▶ EXERCISE OBJECTIVE
Across the entries below, work out how many lines contain "computer". Please give the number only.

▶ SUPPLIED DATA
============================================================
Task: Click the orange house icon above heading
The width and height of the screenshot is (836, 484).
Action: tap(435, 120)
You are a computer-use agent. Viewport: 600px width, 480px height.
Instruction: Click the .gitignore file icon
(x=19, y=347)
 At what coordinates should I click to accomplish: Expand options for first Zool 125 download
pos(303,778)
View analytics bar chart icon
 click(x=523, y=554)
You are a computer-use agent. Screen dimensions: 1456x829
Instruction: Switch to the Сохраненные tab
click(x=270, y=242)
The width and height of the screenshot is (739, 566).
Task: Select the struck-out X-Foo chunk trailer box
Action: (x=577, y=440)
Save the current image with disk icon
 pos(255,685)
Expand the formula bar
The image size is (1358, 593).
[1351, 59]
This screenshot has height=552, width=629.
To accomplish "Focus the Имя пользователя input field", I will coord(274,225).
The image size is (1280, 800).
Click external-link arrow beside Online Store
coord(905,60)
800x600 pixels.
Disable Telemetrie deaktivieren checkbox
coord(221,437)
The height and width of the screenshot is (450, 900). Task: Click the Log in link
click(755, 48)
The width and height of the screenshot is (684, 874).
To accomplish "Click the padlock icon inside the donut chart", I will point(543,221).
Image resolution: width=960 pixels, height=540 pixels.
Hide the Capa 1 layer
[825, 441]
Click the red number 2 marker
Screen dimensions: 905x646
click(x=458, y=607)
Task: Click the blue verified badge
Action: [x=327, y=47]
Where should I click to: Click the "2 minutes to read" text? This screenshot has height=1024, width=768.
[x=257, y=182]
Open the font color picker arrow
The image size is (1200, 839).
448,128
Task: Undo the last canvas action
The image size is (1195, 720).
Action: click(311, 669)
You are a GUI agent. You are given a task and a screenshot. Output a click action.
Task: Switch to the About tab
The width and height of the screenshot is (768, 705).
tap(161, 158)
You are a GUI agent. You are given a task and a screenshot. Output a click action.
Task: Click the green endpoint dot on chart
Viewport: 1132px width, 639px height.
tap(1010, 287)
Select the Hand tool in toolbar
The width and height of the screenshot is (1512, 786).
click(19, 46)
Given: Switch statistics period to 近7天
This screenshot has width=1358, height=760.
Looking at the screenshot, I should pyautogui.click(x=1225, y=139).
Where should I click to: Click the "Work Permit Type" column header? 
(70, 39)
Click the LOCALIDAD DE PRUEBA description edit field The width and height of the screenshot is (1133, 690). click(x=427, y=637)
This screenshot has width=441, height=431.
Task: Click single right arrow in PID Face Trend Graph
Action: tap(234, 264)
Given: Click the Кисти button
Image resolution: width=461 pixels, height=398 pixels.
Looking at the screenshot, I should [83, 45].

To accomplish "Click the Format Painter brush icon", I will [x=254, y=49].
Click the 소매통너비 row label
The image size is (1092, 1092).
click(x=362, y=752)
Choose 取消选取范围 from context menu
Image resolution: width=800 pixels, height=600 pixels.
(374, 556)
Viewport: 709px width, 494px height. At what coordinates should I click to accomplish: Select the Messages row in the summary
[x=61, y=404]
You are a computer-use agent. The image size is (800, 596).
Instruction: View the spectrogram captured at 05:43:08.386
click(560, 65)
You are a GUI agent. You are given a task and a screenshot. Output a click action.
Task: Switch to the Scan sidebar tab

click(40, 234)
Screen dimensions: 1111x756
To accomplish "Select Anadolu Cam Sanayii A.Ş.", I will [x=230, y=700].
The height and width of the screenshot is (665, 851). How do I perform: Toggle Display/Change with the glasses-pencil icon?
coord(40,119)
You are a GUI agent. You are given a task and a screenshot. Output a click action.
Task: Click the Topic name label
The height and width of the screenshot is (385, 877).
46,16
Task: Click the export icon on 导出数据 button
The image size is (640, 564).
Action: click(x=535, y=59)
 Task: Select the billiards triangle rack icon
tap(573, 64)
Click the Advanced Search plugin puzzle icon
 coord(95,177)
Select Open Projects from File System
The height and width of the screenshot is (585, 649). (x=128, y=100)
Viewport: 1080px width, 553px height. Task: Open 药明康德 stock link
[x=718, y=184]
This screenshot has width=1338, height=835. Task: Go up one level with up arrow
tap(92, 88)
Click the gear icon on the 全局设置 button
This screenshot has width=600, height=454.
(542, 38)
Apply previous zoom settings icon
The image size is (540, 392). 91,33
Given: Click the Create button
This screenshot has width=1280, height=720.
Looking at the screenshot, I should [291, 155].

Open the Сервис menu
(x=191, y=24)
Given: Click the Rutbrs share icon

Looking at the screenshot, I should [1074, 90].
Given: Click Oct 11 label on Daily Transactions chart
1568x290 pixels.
============================================================
▶ OUTPUT OF THE TASK
3